What French Readers Enjoy
According to Alcoba the French reader has a curious mind, open to novelty and surprise, as is shown by the interest in Selva Almada’s book El viento que arrasa, a book translated and published by Metaillié. “Interest in Argentine literature is explained by the quality of the writing.”
But for Gustavo Guerrero of Gallimard, political sensibility still plays a huge role in the expectations of French readers towards Latin American literature as a whole. Or exotism. In fact, the success of Almada’s novel owes, firstly, to her skills with language and storytelling, but also to a story that is set in an exotic environment. As Almada, who was part of the official delegation of writers invited to Paris, has put it: “What seems to seduce the French is the combination of a universal story and a singular or exotic environment.”

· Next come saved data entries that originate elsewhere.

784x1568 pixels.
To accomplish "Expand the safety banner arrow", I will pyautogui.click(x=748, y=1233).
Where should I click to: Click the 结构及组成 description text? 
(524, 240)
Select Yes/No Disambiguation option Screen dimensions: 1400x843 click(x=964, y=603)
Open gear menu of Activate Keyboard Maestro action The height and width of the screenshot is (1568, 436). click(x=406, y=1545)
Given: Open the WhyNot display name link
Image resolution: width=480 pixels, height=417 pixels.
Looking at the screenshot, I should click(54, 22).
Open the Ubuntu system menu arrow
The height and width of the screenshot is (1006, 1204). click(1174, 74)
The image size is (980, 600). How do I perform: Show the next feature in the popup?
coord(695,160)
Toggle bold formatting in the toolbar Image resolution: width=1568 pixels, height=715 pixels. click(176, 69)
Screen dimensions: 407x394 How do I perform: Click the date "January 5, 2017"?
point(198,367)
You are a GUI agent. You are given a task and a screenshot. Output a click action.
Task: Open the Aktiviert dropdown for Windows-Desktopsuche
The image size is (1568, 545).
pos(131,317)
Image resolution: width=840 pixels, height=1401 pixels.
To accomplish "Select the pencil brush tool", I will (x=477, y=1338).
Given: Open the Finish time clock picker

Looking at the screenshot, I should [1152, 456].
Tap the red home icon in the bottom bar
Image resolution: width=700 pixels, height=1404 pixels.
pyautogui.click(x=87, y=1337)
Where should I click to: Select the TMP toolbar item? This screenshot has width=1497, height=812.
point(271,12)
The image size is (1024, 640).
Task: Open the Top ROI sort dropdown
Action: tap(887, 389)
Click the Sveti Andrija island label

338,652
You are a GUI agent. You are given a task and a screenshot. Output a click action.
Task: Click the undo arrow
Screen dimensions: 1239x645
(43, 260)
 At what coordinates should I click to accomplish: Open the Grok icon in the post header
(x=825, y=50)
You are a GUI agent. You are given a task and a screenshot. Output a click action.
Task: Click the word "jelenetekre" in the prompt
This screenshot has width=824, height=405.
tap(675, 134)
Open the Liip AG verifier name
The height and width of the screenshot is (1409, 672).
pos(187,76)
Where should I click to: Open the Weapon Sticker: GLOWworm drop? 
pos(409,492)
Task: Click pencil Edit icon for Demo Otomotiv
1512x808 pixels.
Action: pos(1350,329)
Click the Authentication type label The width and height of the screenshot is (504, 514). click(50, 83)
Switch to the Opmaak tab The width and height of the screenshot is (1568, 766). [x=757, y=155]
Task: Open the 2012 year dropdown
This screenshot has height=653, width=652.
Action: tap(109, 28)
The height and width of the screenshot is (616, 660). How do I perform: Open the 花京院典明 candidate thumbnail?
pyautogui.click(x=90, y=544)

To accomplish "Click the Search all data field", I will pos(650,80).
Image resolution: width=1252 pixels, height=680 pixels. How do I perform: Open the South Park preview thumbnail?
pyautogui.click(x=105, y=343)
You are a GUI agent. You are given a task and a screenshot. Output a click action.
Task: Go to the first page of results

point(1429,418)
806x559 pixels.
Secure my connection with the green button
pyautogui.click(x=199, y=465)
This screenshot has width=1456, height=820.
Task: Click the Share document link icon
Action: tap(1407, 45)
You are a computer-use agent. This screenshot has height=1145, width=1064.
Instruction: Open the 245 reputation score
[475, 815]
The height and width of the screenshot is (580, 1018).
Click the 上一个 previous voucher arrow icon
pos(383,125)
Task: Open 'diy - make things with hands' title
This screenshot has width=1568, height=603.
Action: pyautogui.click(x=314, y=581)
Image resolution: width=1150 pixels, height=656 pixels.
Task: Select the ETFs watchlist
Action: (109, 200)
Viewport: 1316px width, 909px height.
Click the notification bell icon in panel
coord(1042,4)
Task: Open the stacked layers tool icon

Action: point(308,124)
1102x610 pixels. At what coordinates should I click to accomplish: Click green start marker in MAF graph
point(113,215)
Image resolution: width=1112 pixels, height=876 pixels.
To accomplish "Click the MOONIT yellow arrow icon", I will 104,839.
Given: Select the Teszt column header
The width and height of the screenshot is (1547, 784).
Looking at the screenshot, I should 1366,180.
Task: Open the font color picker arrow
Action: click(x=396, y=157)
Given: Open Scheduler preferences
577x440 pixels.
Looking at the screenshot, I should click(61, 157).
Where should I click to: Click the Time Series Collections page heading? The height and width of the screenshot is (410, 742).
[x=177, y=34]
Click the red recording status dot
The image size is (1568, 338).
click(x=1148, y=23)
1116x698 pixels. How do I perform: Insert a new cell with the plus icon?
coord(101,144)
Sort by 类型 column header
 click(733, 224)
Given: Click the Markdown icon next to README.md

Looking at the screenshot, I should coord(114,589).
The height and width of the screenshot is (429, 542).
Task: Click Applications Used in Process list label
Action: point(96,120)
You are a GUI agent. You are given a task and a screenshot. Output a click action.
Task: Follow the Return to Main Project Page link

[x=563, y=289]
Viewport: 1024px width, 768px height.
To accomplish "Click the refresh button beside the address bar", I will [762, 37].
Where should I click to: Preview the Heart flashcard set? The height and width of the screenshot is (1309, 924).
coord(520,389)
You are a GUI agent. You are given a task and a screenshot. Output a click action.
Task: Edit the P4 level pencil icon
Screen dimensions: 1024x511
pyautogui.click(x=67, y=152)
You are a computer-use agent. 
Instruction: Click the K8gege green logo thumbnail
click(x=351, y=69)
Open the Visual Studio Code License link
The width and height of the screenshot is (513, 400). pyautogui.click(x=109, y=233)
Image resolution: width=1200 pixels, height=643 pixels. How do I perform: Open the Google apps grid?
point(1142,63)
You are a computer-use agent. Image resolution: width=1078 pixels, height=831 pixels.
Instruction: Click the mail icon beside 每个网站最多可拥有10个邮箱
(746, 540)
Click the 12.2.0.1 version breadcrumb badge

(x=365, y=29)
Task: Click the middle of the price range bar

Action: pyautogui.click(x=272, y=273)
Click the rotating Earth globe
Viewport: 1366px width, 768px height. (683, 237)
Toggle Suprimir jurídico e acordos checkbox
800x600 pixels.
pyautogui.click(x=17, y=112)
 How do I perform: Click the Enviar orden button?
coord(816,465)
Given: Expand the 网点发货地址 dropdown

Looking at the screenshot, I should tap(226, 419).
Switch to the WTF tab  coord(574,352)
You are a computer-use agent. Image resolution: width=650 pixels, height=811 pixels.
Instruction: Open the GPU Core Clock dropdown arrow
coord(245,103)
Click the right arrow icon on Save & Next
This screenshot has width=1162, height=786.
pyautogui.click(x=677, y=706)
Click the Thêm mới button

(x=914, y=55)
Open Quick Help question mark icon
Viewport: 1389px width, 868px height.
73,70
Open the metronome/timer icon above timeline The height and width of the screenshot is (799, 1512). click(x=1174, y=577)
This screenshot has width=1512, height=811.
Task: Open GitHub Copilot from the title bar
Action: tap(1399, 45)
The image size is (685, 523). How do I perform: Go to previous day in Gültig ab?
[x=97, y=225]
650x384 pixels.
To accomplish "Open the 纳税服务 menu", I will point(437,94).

Guerrero concurs with Metaillié regarding the relatively small significance of Latin American and Argentine literature for the French Market. At Gallimard, Argentine literature accounts for only 1% of the catalogue. “It is a modest market niche. We are far from the times of the boom. The market of foreign literature in France today is dominated by Anglophone authors and I do not think that there is a specific reader of Latin American or Argentinean literature among readers of foreign literature.”
Claire Duvivier of Éditions Asphalte, a young independent publisher whose catalogue features a handful of Argentine writers, disagrees: “French readers and librarians have always been interested in Argentine literature, particularly genre fiction readers: Argentine crime fiction has attracted a wide readership fed up with Scandinavian crime novels of uncertain or uneven quality.”
Be that as it may and despite arguments aroused in Argentine and French media regarding the political allegiance of some of the writers in the official delegation, Argentine literature was the star in Paris for at least a few days.
As author Inés Garland, who has been published by L’école des Loisirs, pointed out in an interview with the Argentinean writer and translator Jorge Fondebrider for the website Club de Traductores Literarios de Buenos Aires: “We were in the papers, we were on the radio, on the TV, in the windows of bookstores. And people in the FNAC (the bookstore that handled the Argentinean stand) said that they sold more books than ever before with any other guest country. I, for one, was happy with that.”
Miguel Angel Petrecca is one of the directors of Gog y Magog, an independent publishing house in Argentina, and a frequent contributor to cultural magazines including Revista Ñ, Perfil, Periódico de poesia, and Brando.